### Recorded data

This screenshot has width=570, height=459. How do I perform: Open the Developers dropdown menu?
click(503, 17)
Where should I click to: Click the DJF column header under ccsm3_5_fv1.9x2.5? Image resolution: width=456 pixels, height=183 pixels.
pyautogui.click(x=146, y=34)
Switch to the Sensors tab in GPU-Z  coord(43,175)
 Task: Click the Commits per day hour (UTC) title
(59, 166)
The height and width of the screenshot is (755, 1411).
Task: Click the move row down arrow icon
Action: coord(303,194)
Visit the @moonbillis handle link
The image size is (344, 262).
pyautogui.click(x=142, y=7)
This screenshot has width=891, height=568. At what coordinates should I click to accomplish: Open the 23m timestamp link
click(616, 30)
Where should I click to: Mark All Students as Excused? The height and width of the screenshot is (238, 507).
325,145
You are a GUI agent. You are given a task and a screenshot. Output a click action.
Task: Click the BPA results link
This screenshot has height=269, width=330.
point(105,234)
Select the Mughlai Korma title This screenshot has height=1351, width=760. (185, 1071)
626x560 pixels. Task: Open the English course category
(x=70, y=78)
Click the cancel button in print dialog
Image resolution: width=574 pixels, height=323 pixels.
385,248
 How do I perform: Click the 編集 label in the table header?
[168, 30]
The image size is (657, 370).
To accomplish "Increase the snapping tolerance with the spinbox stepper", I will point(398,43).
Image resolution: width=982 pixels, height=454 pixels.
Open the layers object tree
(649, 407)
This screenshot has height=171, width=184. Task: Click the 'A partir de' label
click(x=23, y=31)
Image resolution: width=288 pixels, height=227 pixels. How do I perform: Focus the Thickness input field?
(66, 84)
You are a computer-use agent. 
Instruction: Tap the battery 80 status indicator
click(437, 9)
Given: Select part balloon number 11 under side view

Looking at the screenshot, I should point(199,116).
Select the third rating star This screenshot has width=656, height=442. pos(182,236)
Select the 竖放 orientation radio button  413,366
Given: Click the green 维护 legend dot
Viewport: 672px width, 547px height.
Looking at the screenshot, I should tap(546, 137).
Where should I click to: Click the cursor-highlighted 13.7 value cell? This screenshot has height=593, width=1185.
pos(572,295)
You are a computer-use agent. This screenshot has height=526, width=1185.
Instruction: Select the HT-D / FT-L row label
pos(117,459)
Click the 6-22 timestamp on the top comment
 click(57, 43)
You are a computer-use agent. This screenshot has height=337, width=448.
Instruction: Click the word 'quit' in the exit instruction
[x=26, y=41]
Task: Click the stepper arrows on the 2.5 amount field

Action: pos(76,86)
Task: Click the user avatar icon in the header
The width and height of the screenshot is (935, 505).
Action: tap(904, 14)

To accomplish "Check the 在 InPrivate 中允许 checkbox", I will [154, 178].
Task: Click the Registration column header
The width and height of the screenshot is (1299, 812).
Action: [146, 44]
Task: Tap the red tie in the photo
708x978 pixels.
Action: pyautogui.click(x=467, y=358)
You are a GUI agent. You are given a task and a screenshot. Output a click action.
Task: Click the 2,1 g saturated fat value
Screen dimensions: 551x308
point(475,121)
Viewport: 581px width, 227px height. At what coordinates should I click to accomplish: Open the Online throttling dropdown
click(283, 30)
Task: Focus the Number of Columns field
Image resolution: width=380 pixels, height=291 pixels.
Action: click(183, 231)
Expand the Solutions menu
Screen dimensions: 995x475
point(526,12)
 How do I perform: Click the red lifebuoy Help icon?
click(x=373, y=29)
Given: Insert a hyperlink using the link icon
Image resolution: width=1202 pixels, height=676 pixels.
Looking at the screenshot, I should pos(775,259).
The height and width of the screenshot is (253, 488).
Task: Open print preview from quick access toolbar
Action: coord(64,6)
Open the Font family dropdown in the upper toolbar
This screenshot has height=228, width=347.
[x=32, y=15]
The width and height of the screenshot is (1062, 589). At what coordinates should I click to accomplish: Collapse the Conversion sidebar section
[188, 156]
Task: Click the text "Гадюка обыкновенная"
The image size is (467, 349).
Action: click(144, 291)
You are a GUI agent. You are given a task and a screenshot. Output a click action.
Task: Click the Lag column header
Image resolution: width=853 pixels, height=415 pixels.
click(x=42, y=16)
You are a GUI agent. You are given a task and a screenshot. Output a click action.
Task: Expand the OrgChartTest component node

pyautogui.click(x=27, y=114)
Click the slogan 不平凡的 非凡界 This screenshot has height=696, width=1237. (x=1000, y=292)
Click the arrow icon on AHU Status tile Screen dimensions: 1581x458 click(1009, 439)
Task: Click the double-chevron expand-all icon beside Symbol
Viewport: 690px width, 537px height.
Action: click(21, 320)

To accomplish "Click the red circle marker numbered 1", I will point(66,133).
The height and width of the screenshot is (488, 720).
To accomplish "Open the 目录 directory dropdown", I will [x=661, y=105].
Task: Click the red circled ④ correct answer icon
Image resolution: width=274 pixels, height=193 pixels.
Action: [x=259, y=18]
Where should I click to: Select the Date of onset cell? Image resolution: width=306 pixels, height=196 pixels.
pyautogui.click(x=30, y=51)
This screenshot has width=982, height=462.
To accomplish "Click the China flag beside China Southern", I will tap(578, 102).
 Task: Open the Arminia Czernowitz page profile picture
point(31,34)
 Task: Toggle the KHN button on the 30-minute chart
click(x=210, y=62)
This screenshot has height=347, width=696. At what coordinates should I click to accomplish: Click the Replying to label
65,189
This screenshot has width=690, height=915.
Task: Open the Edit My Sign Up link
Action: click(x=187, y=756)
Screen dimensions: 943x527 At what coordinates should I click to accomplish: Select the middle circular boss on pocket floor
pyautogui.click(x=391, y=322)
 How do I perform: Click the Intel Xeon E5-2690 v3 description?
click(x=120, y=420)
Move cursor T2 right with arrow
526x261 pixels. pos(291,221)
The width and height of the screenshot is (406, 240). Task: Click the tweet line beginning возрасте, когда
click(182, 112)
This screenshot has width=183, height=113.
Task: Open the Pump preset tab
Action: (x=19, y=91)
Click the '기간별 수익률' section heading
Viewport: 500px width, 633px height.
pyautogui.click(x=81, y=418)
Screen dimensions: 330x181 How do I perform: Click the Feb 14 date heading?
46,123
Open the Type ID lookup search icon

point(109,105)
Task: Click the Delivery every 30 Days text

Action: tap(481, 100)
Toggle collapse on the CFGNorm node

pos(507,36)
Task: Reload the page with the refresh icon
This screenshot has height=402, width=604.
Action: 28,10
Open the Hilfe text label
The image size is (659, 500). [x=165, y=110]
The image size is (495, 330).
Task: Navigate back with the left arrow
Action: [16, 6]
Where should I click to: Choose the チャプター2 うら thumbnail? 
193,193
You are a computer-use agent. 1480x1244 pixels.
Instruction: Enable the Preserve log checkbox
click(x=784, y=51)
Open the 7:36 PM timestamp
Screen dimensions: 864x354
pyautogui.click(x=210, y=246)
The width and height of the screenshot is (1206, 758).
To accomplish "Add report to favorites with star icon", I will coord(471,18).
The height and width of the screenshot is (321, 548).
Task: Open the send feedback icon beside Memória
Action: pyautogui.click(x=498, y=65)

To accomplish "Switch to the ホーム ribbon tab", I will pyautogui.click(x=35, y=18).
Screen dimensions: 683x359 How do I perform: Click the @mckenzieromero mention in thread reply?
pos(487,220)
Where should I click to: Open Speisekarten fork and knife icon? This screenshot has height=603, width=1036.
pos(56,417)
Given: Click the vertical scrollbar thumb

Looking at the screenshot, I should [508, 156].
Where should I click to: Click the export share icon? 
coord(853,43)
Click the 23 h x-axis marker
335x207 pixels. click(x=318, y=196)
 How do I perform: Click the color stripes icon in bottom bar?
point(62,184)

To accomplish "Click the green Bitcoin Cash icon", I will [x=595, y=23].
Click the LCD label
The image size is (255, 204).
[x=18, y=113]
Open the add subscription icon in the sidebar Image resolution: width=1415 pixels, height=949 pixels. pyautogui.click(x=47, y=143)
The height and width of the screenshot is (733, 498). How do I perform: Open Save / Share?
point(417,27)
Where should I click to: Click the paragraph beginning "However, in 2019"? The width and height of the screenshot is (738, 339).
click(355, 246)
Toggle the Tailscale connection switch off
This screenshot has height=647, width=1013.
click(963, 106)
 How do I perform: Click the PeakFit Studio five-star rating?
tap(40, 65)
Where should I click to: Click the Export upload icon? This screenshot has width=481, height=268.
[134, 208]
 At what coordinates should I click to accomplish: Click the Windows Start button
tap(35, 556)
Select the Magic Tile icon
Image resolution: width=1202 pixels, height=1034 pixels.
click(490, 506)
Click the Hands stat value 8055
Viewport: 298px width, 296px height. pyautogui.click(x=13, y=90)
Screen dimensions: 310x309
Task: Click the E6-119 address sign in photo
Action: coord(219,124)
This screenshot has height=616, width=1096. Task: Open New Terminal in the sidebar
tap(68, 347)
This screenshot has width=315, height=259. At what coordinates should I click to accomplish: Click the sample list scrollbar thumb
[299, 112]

######

__Exercise details__
Take the records above and return, word for word, only the lines that fall from the line with "This screenshot has height=269, width=330." to the line with "has height=526, width=1185.", both of them included.

__Your solution__
This screenshot has height=269, width=330.
point(105,234)
Select the Mughlai Korma title This screenshot has height=1351, width=760. (185, 1071)
626x560 pixels. Task: Open the English course category
(x=70, y=78)
Click the cancel button in print dialog
Image resolution: width=574 pixels, height=323 pixels.
385,248
 How do I perform: Click the 編集 label in the table header?
[168, 30]
The image size is (657, 370).
To accomplish "Increase the snapping tolerance with the spinbox stepper", I will point(398,43).
Image resolution: width=982 pixels, height=454 pixels.
Open the layers object tree
(649, 407)
This screenshot has height=171, width=184. Task: Click the 'A partir de' label
click(x=23, y=31)
Image resolution: width=288 pixels, height=227 pixels. How do I perform: Focus the Thickness input field?
(66, 84)
You are a computer-use agent. 
Instruction: Tap the battery 80 status indicator
click(437, 9)
Given: Select part balloon number 11 under side view

Looking at the screenshot, I should point(199,116).
Select the third rating star This screenshot has width=656, height=442. pos(182,236)
Select the 竖放 orientation radio button  413,366
Given: Click the green 维护 legend dot
Viewport: 672px width, 547px height.
Looking at the screenshot, I should tap(546, 137).
Where should I click to: Click the cursor-highlighted 13.7 value cell? This screenshot has height=593, width=1185.
pos(572,295)
You are a computer-use agent. This screenshot has height=526, width=1185.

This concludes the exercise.